• **Data shown**:
- - - -
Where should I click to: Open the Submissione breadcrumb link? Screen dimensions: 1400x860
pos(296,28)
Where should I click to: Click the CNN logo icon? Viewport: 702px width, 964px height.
- - - -
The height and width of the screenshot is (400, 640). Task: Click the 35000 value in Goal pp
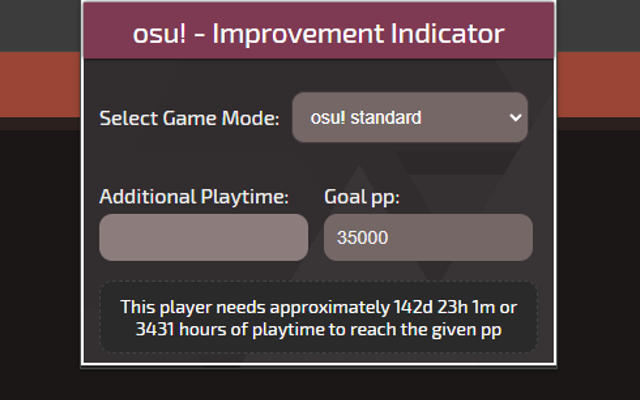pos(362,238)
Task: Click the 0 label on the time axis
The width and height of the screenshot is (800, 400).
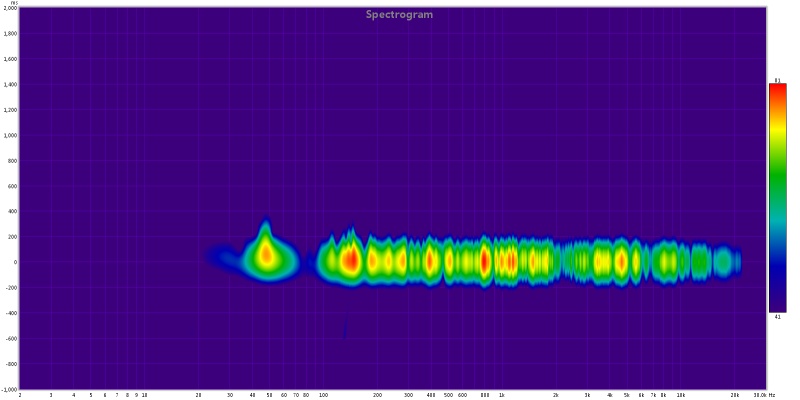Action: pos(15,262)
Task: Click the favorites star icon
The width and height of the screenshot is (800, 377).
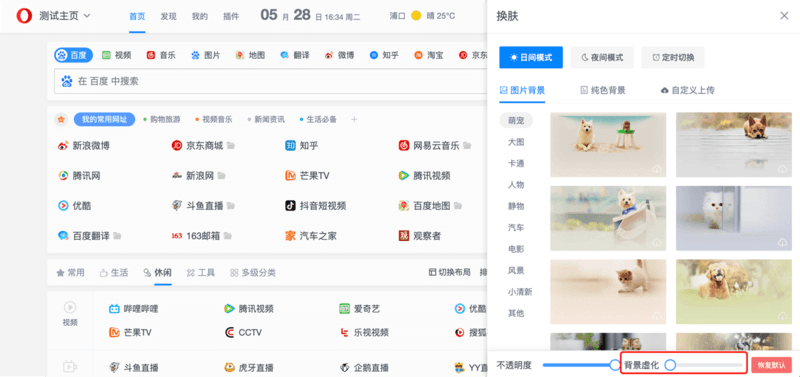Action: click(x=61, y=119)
- - - -
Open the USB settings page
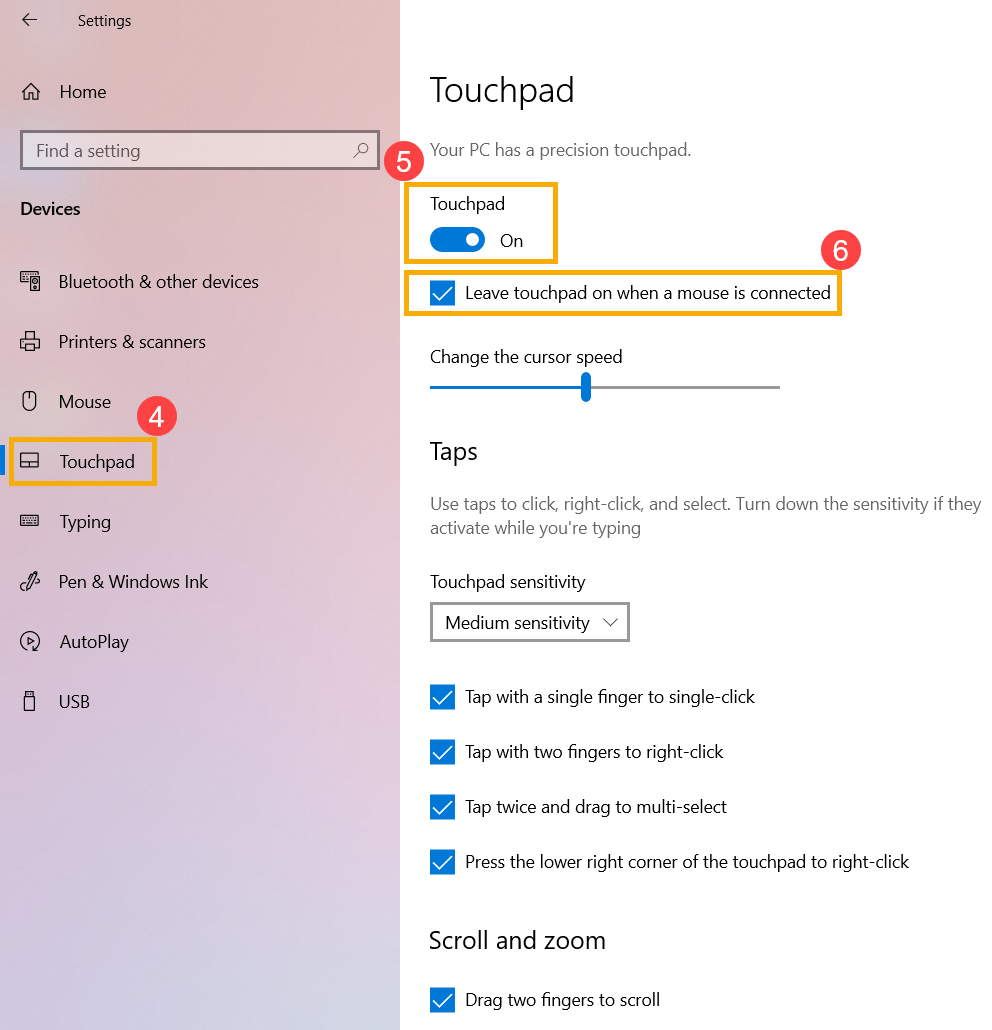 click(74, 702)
- - - -
• **What to do**:
Rescale the data starting with the line with "Where should I click to: Open" and going on through the line with "Where should I click to: Click", both included, by writing out only those lines again, requests and all, with each coordinate in the answers multiplied by 1.15 and rounded to a whole number, halves rounded up. Leave every number in the requests unchanged.

• **Solution**:
Where should I click to: Open the Submissione breadcrumb link? Screen dimensions: 1400x860
pos(340,32)
Where should I click to: Click the CNN logo icon? Viewport: 702px width, 964px height.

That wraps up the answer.